While Congress has never removed a sitting president from office in its previous three inquiries, that statistic might need an asterisk since Richard Nixon stepped down before he most certainly would have been impeached and removed from office by a Democratically-led Congress, as Republicans gave up defending a president whose popularity had dipped below 30%. Since Andrew Johnson’s impeachment preceded the Dow Jones Industrials Index by almost 30 years, we’ll stay in the modern era with the two relevant comparisons: Richard Nixon and Bill Clinton.
There’s no question that the Watergate era stock market was ugly. From top to bottom in the early to mid-70s, the DOW Industrials fell more than 40%. But aside from the psychological pain of the drip, drip, drip of cover up evidence being revealed involving President Richard Nixon, there were economic issues at work as well. Inflation was starting to take hold, pushed in part by the burgeoning Middle East oil crisis; steel prices were going up; and wage and price controls were imposed by a Republican president. In fact, while the televised Watergate hearings began in May of 1973—mesmerizing a nation’s summer viewing—a recession began in November of that same year. Yes, there were many ways to be miserable back in the mid-70s.
“Our long national nightmare is over,” Gerald Ford said after taking the oath of office in 1974. But America was still in recession after Nixon’s resignation—it lasted until March of 1975—and was followed by a continuing rise in unemployment, rampant inflation, and zooming interest rates into the late 70s. (That was followed by the rise of disco music, which may or may not have contradicted Ford’s statement.) In fact, the bull market of 1982 might have been the actual end of the national nightmare, because it was then that the economy and stock market started moving in a sustained positive direction.

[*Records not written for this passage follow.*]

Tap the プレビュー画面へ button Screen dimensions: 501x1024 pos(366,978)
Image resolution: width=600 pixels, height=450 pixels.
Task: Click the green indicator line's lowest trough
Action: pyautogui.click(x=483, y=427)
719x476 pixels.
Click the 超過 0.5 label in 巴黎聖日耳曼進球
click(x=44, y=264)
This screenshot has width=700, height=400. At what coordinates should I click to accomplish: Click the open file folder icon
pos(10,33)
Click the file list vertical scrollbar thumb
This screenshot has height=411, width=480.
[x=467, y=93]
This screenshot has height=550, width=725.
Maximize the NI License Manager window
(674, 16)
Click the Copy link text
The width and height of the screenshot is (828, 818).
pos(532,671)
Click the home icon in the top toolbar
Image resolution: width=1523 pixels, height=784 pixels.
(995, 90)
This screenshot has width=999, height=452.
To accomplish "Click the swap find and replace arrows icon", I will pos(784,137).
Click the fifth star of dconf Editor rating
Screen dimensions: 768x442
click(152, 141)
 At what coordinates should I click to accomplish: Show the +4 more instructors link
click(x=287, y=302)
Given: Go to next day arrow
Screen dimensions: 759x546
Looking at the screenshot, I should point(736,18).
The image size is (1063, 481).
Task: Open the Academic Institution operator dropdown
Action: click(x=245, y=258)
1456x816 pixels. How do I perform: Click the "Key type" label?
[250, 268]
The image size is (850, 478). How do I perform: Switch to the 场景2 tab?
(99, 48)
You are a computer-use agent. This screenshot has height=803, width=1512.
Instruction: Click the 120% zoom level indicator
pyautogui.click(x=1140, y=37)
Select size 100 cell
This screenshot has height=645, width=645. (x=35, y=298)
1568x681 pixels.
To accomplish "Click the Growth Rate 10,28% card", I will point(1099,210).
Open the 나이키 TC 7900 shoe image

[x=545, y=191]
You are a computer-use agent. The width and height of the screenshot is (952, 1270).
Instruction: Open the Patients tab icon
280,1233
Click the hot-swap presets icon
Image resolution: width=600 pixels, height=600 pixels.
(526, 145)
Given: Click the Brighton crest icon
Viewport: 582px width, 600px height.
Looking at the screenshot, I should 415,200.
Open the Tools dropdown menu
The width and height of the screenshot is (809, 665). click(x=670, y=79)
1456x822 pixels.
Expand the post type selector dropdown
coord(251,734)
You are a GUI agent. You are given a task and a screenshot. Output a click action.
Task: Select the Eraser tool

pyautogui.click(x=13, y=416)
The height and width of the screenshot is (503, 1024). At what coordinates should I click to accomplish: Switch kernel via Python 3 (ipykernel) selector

The stock market during Clinton’s impeachment
Compare that with the market during Bill Clinton’s impeachment saga, and you get the tale of two economies. The best of times and the worst of times. The worst being the 70s dynamics, and the best being the dot.com boom that drove some stock market prices to dizzying levels for several years before their eventual bust in 2000. But there was a clear lull in the financial markets in the second half of 1998. It coincided with the release of the Starr report in September and impeachment proceedings initiated by a Republican Congress. The great unknown was the impending November election.
The drive to capitalize on Bill Clinton’s impeachment backfired on the GOP in the midterms as they lost 5 seats in the House. Nancy Pelosi is fully aware of that history, which is presumably why she delayed getting on board the Democratic impeachment train until now. (It’s often ignored that Republicans took back the White House the next election, as Democrats did following Watergate.) It might have been a coincidence that the stock market started back on track shortly after the failed attempt to remove Clinton from office, but probably not. It was only the failed “new paradigm” fundamentals of the new-fangled dot.com stocks – revenue doesn’t matter; earnings don’t matter– that brought them back to earth in 2000.
To assess the impact of the impeachment inquiry on the markets, Wall Street will be watching 67, and 88%. For comparison’s sake, Richard Nixon’s support within the GOP fell to 54% during Watergate. There would have to be a huge shift in the current political landscape for that to happen now. Or perhaps a huge shift in the economic landscape. The fact is, Nixon’s support collapsed just the economy was heading into recession.
As Wall Street watches Washington, Washington will be watching Wall Street as well.